Il governo sostiene che questo va contro la costituzione, l’unità territoriale e l’uguaglianza di tutti i cittadini. Due posizioni che in questi anni non si sono spostate di una virgola, soprattutto perché il governo del Pp si rifiuta di riconoscere che esiste un problema politico. Un problema che peraltro, per la gran parte, è stato causato proprio dal Pp quando più di 10 anni fa, con al governo i socialisti, decise di impugnare lo Statuto catalano approvato con fatica dal parlamento di Barcellona, da quello di Madrid e da un referendum, legale, in Catalogna.
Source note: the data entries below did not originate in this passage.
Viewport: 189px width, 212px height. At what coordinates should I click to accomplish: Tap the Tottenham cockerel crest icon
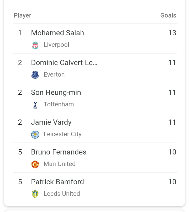[35, 105]
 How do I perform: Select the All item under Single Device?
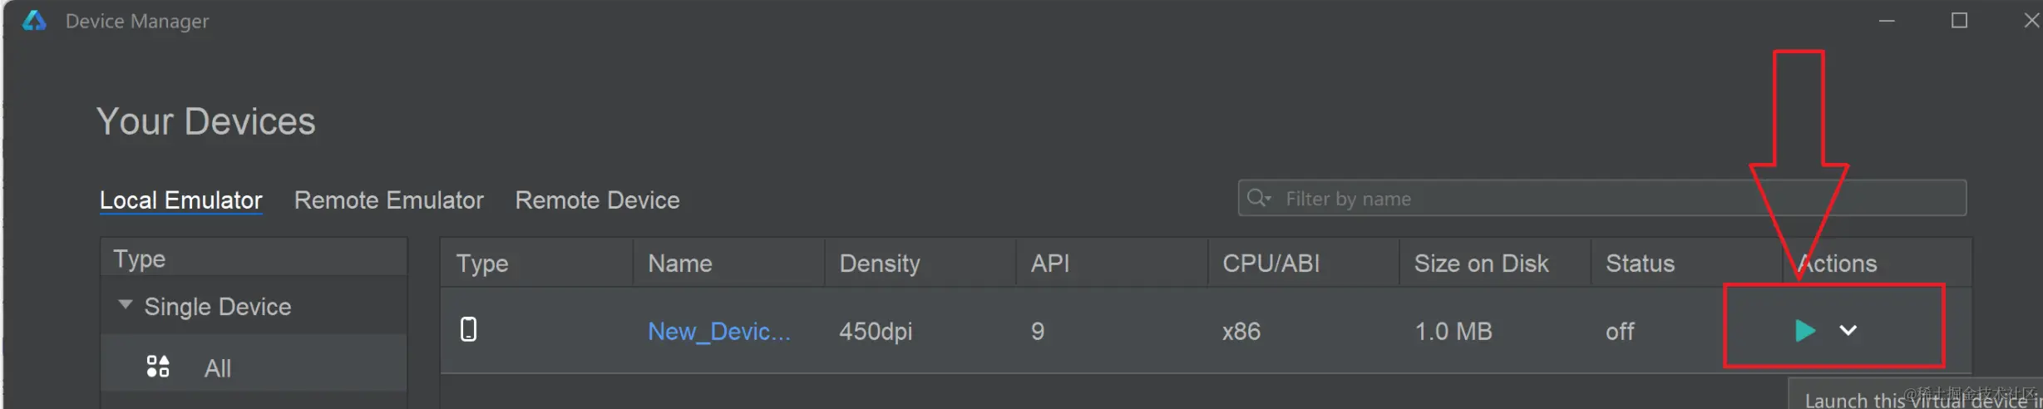pos(218,368)
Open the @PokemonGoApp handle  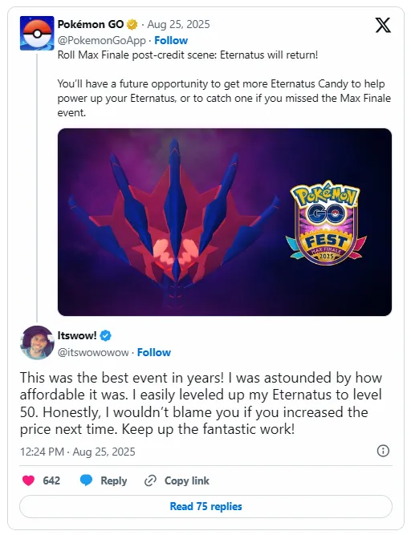pyautogui.click(x=102, y=40)
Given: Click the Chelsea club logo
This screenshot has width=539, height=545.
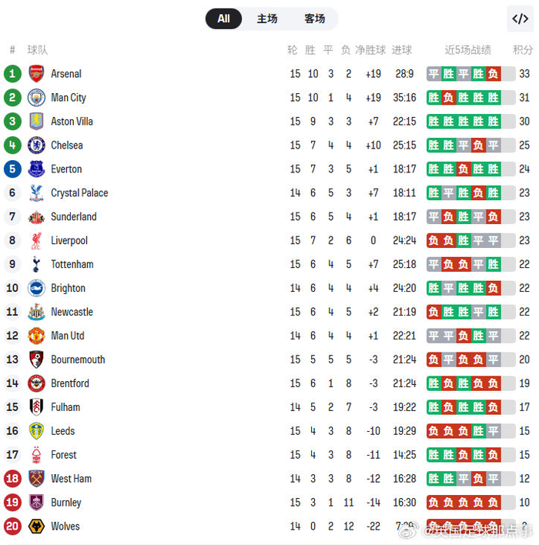Looking at the screenshot, I should point(36,145).
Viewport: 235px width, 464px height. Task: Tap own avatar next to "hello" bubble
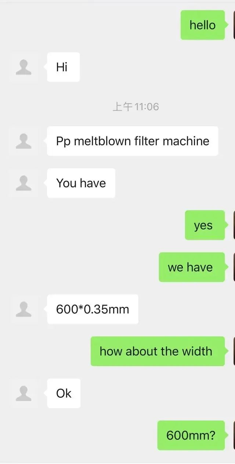(x=234, y=25)

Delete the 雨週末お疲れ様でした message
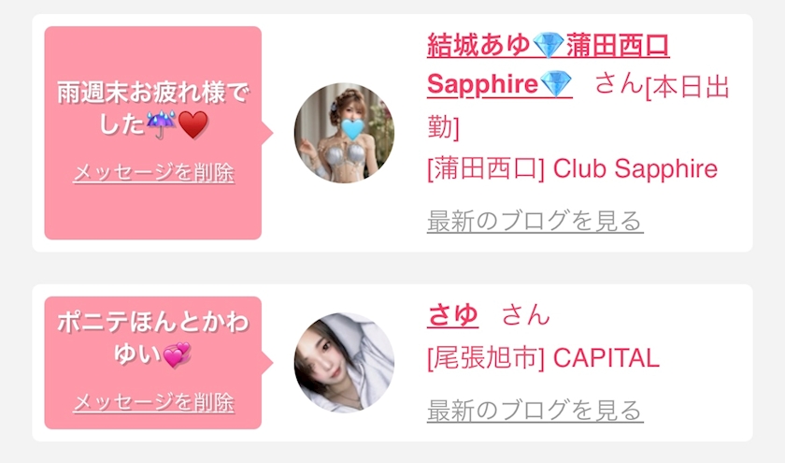[x=153, y=173]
Quando, anni dopo, il Tribunale costituzionale, di nomina politica, aveva deciso di accettare buona parte del ricorso, in Catalogna iniziava un processo che è arrivato fino a oggi: da Madrid fanno la guerra alla Catalogna, dicono. E il governo di Rajoy, senza investimenti infrastrutturali, con ripicchette, come il rifiuto a collaborare coi Mossos o i continui scippi di competenze, fa di tutto per dar loro ragione.

La sensazione è che gli indipendentisti da una parte e il Pp, Ciutadanos (e buona parte dei socialisti) dall’altra abbiano bisogno gli uni degli altri per sopravvivere. Fatto sta che stavolta il Pp vuole impedire anche un simulacro di referendum, come quello che si tenne il 9 novembre 2014, quando, a colpi di ricorso, il governo del Pp bloccò il referendum consultivo «legale» (previsto da una legge catalana), ma alla fine si votò lo stesso: più di 2 milioni di persone, un terzo di quelli convocati al voto, si espresse, e per l’80% a favore di una Catalogna autonoma. A quel punto il Pp si è prodigato nel rafforzare gli strumenti legali per impedire il voto, o istituendo addirittura un controllo settimanale sui conti catalani per impedire che un centesimo venga speso in urne o schede elettorali.

PER QUESTO SIA IL PARLAMENT, sia il Govern di Barcellona sono cauti. Per ora non esiste neppure un atto di convocazione del referendum. E un gruppo di «cospiratori» discute in segreto in parlamento una legge di «scollegamento» da Madrid, che però ancora non è stata messa in discussione. Il Parlament ha approvato a luglio una modifica del regolamento per permettere l’approvazione di leggi in lettura unica e senza emendamenti (pensando proprio a questa), ma il governo centrale l’ha bloccata con un ricorso per incostituzionalità. Il segnale è evidente: no pasarán.

GLI INDIPENDENTISTI sembrano già avere l’alternativa: il 6 settembre approvare con un cambio di ordine del giorno in aula la legge. Il governo la bloccherebbe, ma l’11 settembre è pronta la megamanifestazione della Diada, la festa nazionale catalana, da anni l’occasione in cui l’indipendentismo mostra i muscoli. Se sarà imponente, il Govern si sentirà politicamente autorizzato per andare allo scontro con Madrid. Il Pp minaccia velatamente di usare l’articolo della costituzione che permette di sospendere l’autonomia catalana: ma sanno che questo inedito passo sarebbe la bomba atomica.

Gli indipendentisti però non hanno neanche convinto la maggioranza dei catalani: tanto dicono che gli basterà la maggioranza dei voti del 1 ottobre per dichiarare l’indipendenza. In questa situazione surreale sono Podemos, a livello nazionale, e i Comuni (il movimento di Colau) a livello catalano gli unici che difendono il referendum ma chiedono che ci sia limpidezza giuridica. Non a caso ricevono attacchi da entrambi i fronti.
Non è chiaro che succederà. Il presidente catalano Puigdemont ha solo un’arma: convocare le ennesime elezioni anticipate. L’ultima volta, senza la maggioranza dei voti, avevano dato la maggioranza dei seggi agli indipendentisti. Il rischio è l’ennesimo giorno della marmotta.